EXERCISE PROMPT: Print only the lines running from the line with "1456x819 pixels. How" to the final line below, both included, exactly as written and without the pictures.

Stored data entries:
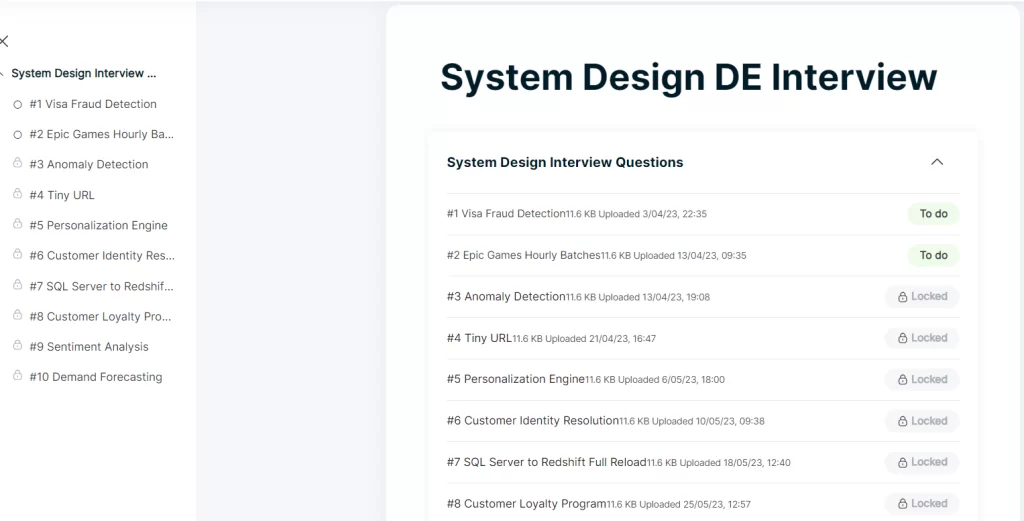Image resolution: width=1024 pixels, height=521 pixels.
Task: Click the System Design DE Interview heading
Action: click(688, 78)
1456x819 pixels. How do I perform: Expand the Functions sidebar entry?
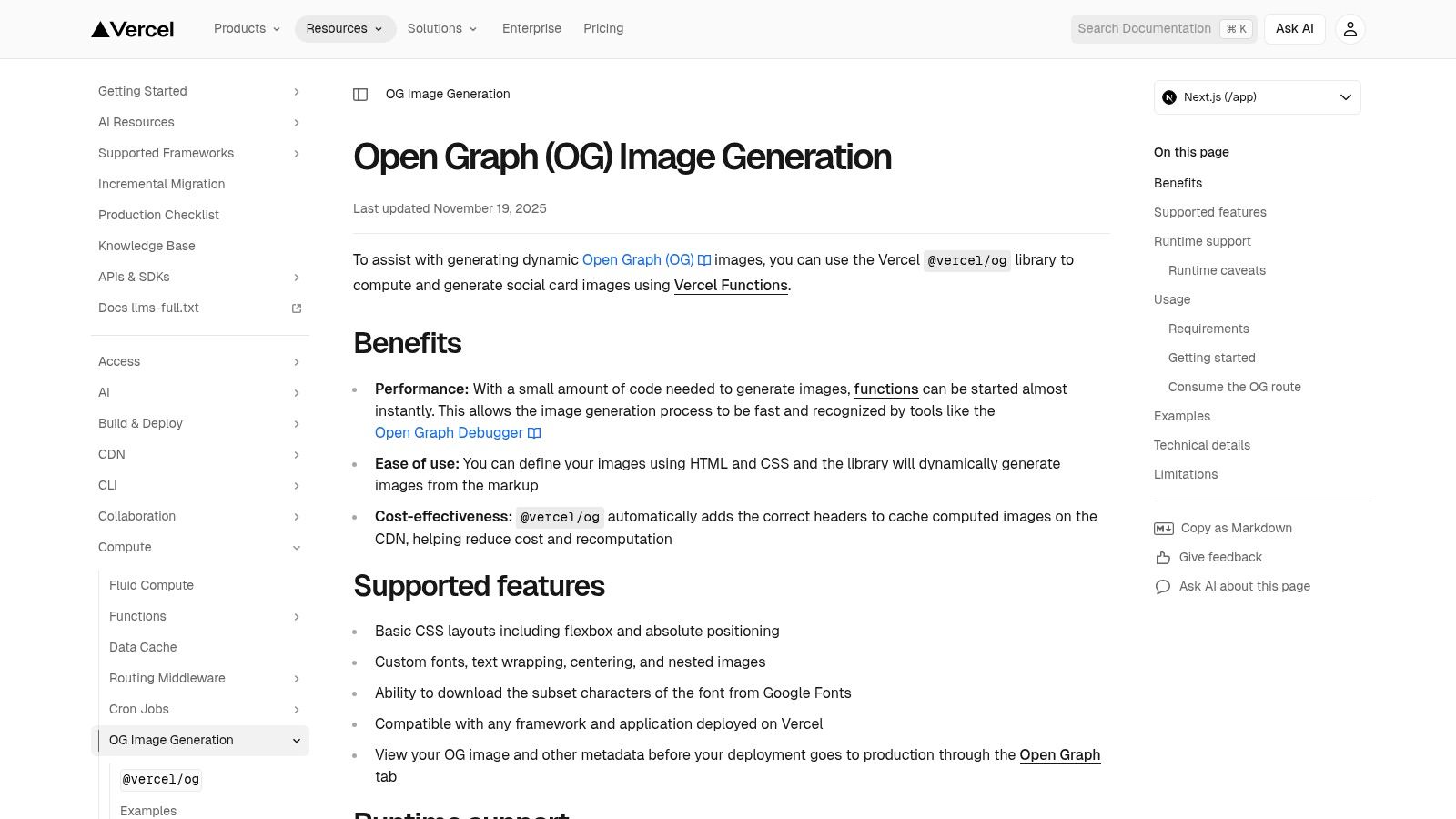click(297, 617)
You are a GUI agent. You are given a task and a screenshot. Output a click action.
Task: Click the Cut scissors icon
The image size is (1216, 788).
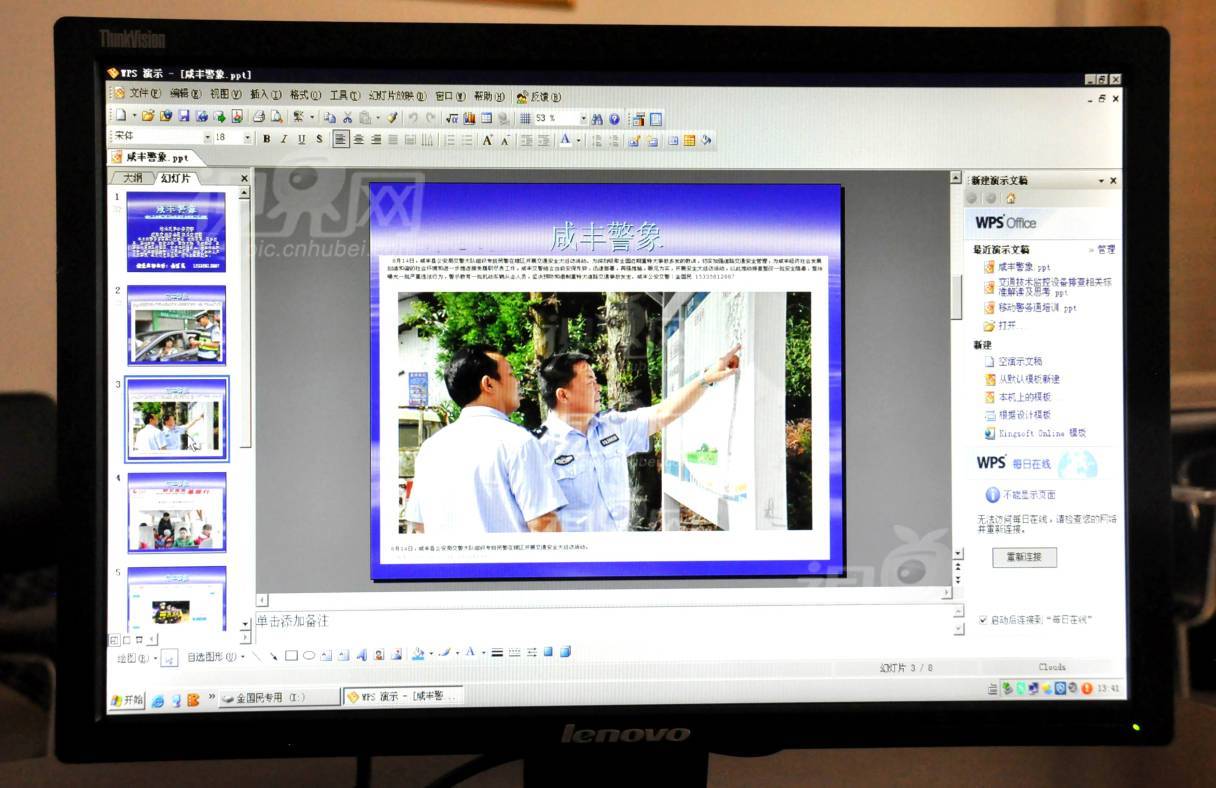tap(346, 118)
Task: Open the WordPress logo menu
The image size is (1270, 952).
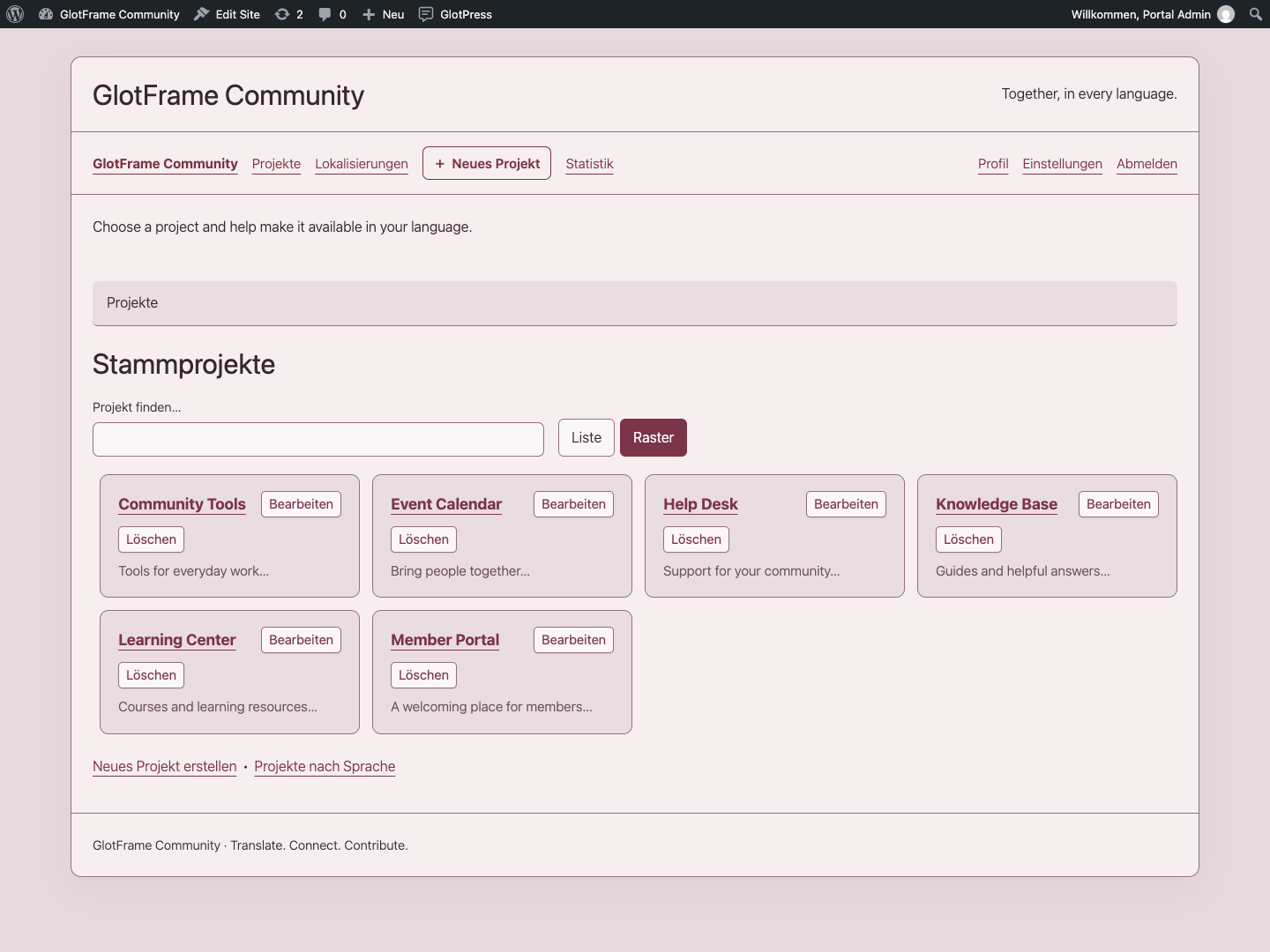Action: (x=15, y=14)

OUTPUT FOR THIS TASK:
1456x819 pixels. How do I perform: Expand the Functions sidebar entry?
click(297, 617)
You are a GUI agent. You are given a task and a screenshot. Output a click action.
Task: Click the Cut scissors icon
The image size is (1216, 788).
tap(346, 118)
Task: Open the WordPress logo menu
The image size is (1270, 952).
Action: (x=15, y=14)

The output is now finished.